• **Raw data**:
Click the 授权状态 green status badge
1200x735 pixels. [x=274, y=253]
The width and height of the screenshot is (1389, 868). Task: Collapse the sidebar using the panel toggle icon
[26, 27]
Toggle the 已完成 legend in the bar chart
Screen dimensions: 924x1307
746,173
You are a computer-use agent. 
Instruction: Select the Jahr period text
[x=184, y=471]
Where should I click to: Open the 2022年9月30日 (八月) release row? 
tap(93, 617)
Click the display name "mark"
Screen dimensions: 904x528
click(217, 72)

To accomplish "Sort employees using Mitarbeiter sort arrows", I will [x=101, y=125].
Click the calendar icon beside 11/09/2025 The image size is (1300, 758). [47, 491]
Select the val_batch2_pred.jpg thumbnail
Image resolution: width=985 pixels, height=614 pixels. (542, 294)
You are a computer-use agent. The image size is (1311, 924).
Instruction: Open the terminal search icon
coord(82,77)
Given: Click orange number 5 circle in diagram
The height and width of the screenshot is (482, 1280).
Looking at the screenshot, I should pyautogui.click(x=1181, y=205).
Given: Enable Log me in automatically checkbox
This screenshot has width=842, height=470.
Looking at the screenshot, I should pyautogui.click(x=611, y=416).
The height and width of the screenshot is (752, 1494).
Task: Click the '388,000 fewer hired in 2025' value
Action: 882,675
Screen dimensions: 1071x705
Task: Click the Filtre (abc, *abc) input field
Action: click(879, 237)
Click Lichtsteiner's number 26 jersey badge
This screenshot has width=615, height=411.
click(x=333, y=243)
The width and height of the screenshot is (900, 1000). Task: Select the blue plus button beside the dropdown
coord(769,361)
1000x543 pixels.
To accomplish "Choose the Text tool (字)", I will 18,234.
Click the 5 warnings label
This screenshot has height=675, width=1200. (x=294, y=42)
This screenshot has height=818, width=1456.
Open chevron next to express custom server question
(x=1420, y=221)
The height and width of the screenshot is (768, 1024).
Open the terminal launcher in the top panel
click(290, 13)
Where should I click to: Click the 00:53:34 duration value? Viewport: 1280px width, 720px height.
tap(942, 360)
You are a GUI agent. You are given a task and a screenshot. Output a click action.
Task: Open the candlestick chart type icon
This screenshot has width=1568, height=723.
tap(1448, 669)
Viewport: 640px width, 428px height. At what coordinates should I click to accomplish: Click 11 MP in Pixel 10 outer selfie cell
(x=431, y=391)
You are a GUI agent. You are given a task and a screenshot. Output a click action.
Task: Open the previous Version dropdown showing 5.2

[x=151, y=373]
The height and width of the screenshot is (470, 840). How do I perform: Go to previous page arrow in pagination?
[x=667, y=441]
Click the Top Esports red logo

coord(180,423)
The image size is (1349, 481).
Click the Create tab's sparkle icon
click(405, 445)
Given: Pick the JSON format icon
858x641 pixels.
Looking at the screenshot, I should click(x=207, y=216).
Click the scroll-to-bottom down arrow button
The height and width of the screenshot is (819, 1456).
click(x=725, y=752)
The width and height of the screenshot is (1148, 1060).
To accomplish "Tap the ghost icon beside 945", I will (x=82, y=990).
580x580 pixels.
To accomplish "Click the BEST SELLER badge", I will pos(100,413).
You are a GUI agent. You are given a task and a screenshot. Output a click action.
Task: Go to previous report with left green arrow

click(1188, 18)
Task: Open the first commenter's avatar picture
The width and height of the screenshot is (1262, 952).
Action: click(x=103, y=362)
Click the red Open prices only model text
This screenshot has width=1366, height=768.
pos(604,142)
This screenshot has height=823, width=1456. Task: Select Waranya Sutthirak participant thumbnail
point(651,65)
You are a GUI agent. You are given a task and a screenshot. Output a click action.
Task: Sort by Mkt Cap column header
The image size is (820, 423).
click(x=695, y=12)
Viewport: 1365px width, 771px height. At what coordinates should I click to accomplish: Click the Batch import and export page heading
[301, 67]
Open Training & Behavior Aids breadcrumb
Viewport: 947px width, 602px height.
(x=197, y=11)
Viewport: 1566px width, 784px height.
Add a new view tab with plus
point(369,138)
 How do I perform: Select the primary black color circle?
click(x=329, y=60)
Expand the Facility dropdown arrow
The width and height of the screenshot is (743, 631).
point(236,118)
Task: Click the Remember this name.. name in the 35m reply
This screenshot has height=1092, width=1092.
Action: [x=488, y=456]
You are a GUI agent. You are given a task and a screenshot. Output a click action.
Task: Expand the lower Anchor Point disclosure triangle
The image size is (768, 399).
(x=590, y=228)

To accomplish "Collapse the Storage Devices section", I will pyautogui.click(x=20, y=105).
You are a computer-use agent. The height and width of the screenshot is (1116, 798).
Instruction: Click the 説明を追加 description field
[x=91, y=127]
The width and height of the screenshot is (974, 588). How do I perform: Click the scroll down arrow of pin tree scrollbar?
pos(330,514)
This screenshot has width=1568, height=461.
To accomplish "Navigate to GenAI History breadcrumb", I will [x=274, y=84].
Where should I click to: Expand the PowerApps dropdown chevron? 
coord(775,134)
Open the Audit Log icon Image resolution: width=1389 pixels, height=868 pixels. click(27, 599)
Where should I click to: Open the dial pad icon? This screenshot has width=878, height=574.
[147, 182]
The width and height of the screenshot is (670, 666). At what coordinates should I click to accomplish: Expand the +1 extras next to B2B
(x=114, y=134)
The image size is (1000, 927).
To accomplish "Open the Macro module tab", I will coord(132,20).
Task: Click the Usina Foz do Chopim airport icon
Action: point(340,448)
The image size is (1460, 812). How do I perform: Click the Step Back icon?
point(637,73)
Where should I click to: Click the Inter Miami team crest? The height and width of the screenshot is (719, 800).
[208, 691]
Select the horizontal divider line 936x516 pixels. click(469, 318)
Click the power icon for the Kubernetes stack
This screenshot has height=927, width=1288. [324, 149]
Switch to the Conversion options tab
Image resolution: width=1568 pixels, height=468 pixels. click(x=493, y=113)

• **Task directions**:
If a line in the material above holds "Sort", copy it.

• **Completed exercise**:
To accomplish "Sort employees using Mitarbeiter sort arrows", I will [x=101, y=125].
Task: Sort by Mkt Cap column header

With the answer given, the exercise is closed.